After having formatted bible.txt into bible_split.txt, that is one sentence per line, now we can get ready for creating n-gram files based on that file. In order to do that, I prefer to use the ngram-count utility from SRILM – The SRI Language Modeling Toolkit, “a toolkit for building and applying statistical language models (LMs), primarily for use in speech recognition, statistical tagging and segmentation, and machine translation.”
SRILM is a very mature and heavily optimized set of tools for statistical linguistics, and it has good documentation, therefore I opted for it, instead of using another library, or writing something from scratch.
Similar to Norvig’s use of of 1-grams and 2-grams, let’s create the corresponding files by processing bible_split.txt:
ngram-count -order 1 -text bible_split.txt > count_1w.txt ngram-count -order 2 -text bible_split.txt > count_2w.txt
At this stage, we are almost ready to run Norvig’s code again, but before proceeding with that, we need to make a small adjustment and that is the number of tokens, defined as a constant in Norvig’s code, which is originally given as:
N = 1024908267229 ## Number of tokens
Since we are not using Google’s corpus, but rather only the Bible text, we need to set N as the number of tokens in bible.txt, and counting tokens mean counting not only words but also punctuation marks (not that this creates a difference in the final result of the program)
cat bible.txt | sed 's/\([[:punct:]]\)/ \1 /g' | wc -w 1014633
If we set N to 1014633 and then run Norvig’s program, we get:
python ngrams.py ['god', 'is', 'no', 'where'] (-11.993038046417457, ['god', 'is', 'no', 'where'])
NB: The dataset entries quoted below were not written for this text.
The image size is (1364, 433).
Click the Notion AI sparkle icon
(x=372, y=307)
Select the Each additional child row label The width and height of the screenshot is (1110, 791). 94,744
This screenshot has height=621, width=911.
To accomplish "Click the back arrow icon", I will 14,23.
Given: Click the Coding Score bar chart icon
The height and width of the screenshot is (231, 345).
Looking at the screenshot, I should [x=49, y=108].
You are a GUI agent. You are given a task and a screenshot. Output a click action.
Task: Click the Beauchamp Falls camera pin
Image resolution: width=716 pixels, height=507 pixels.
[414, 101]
We see that unlike the program that used Google’s corpus, this one that used Bible’s text is able to do word segmentation on “godisnowehere” and produce the result of “god is no where.”
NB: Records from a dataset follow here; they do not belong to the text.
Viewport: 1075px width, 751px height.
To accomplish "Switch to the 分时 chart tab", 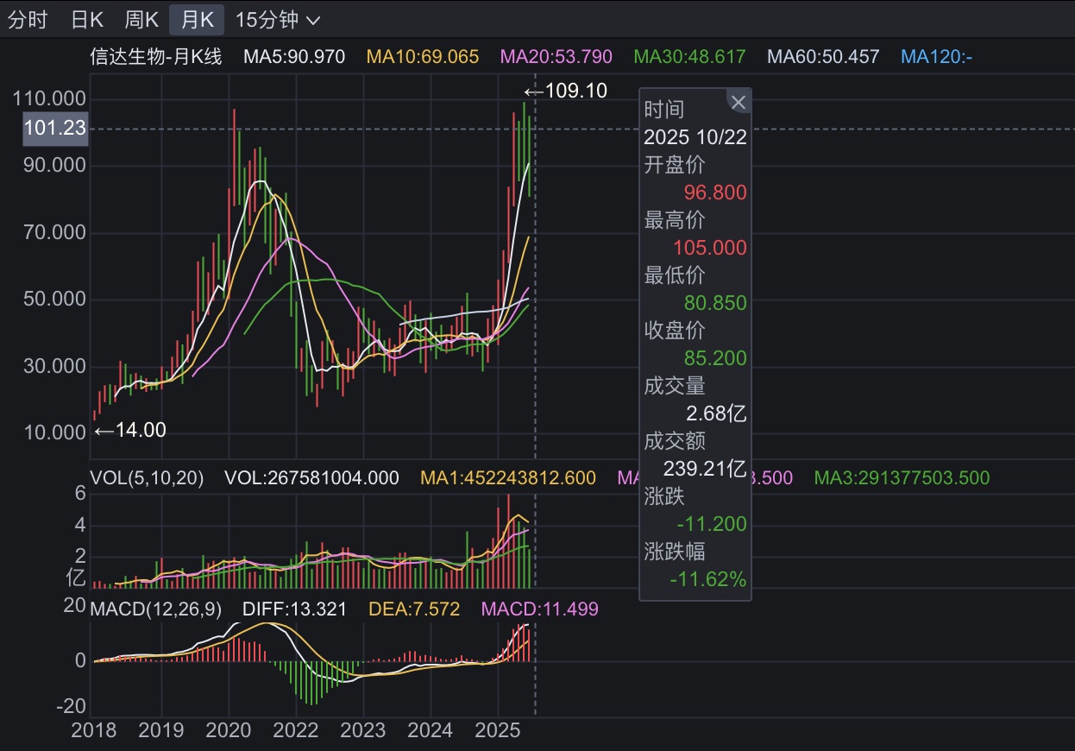I will click(x=28, y=19).
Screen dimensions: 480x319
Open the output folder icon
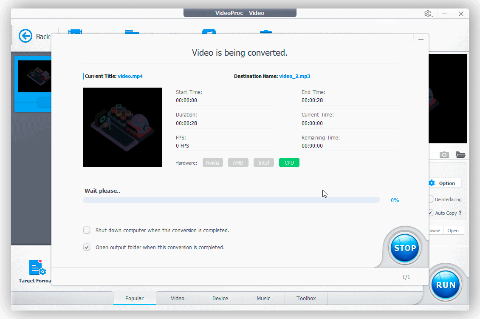[460, 155]
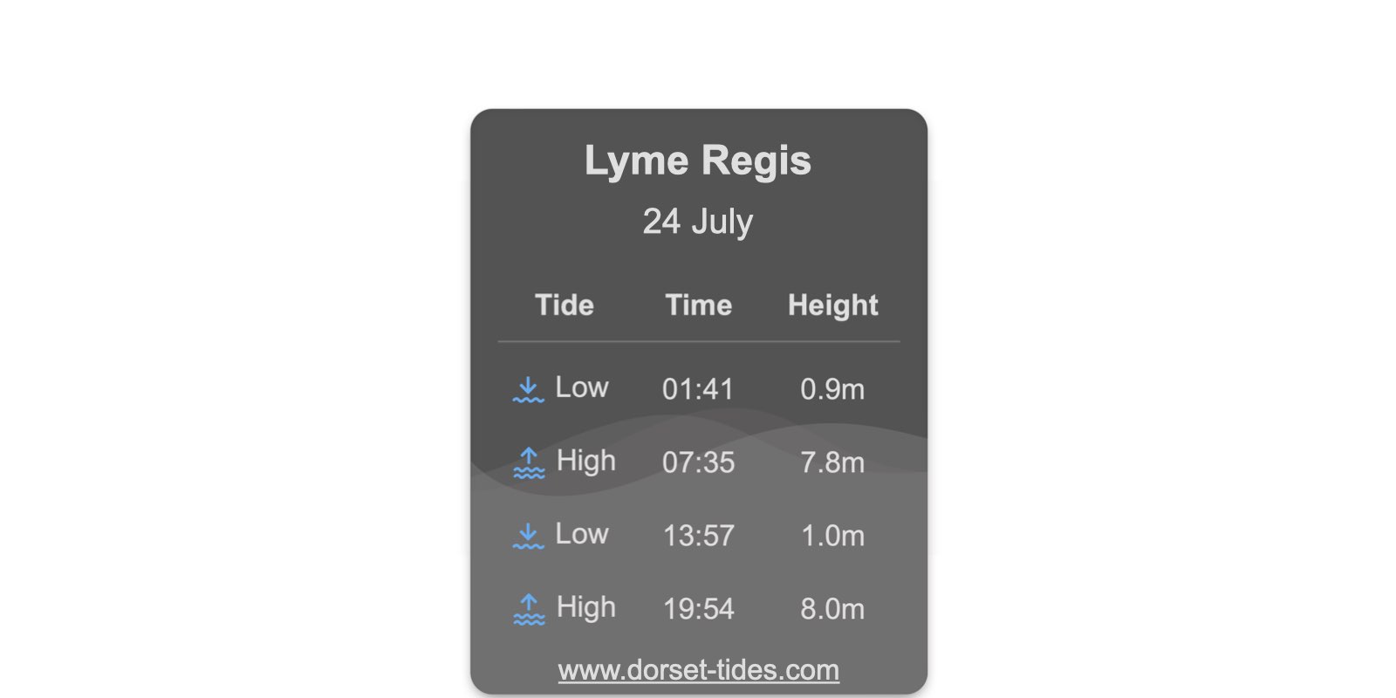Select the 19:54 high tide time
1396x698 pixels.
tap(698, 609)
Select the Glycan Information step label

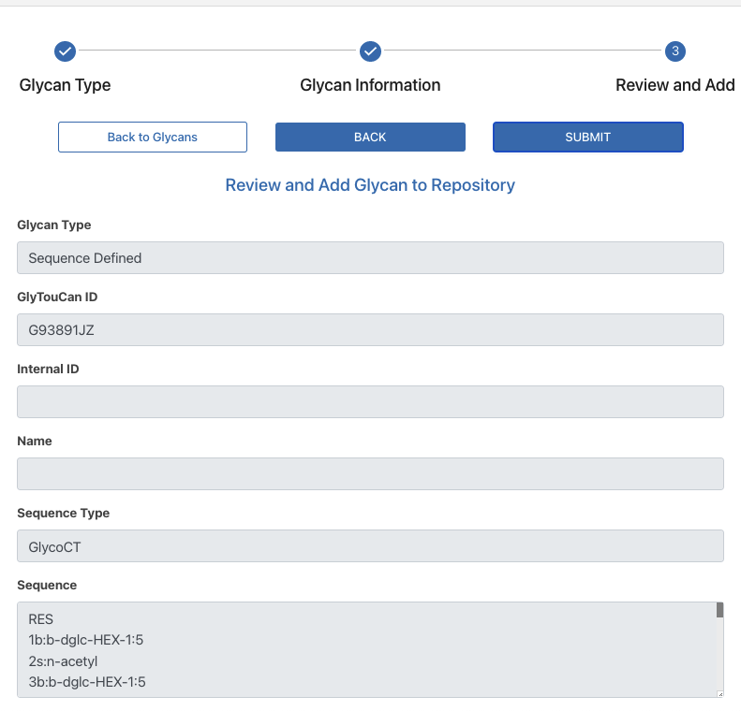pyautogui.click(x=370, y=85)
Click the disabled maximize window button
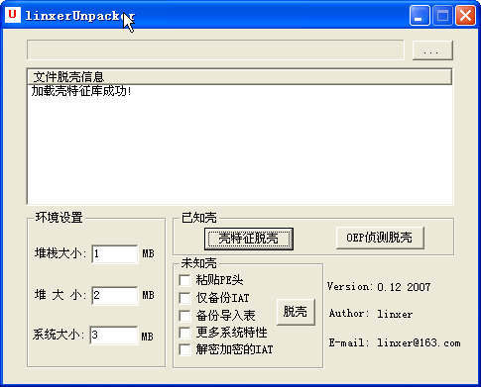Viewport: 481px width, 387px height. [x=442, y=15]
I was curious to do another similar experiment, this time on another religious text, namely Koran. For that, I’ve used the text titled as “The Koran (Al-Qur’an) by G. Margoliouth and J. M. Rodwell“. I’ll skip the intermediate steps and jump immediately to the final step:
python word_segmentation.py ['god', 'is', 'nowhere'] (-8.744177619187273, ['god', 'is', 'nowhere'])
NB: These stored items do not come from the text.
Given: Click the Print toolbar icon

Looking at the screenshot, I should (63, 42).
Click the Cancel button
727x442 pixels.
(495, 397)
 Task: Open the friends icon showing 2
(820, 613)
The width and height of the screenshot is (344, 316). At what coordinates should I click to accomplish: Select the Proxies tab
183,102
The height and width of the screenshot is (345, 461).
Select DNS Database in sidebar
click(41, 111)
The probabilities are slightly different but the overall statistical model leads to the same result for word segmentatiion, which turns out to be “god is nowhere”.
We have seen that the program cannot infer “God is now here” either from Bible, or from Koran text. One naturally wonders, what kind of meaningful text could lead to a word segmentation result such as “God is now here”. It is, of course, very easy to quickly write a short piece of text that would lead to such a result, but I wonder whether there are any famous historical texts (focusing on religion or not).
To finish with the initial question, let’s repeat: Are there any commonalities among human intelligence, Bayesian probability models, corpus linguistics, and religion?
The inner workings of the human mind and brain are still a mystery, and statistical language processing is a narrow and specialized look at one of the most marvelous phenomena in the universe. I know that I did not answer the original question definitively, but I hope I was able to kindle your curiosity and make you ask
UPDATE (2-Mar-2014): Yusuf Arslan drew my attention to the fact that “godisnowhere” can also be segmented into words as “God I snow here”, but he could not provide me with any Eskimo religious text that could lead to such an interesting result.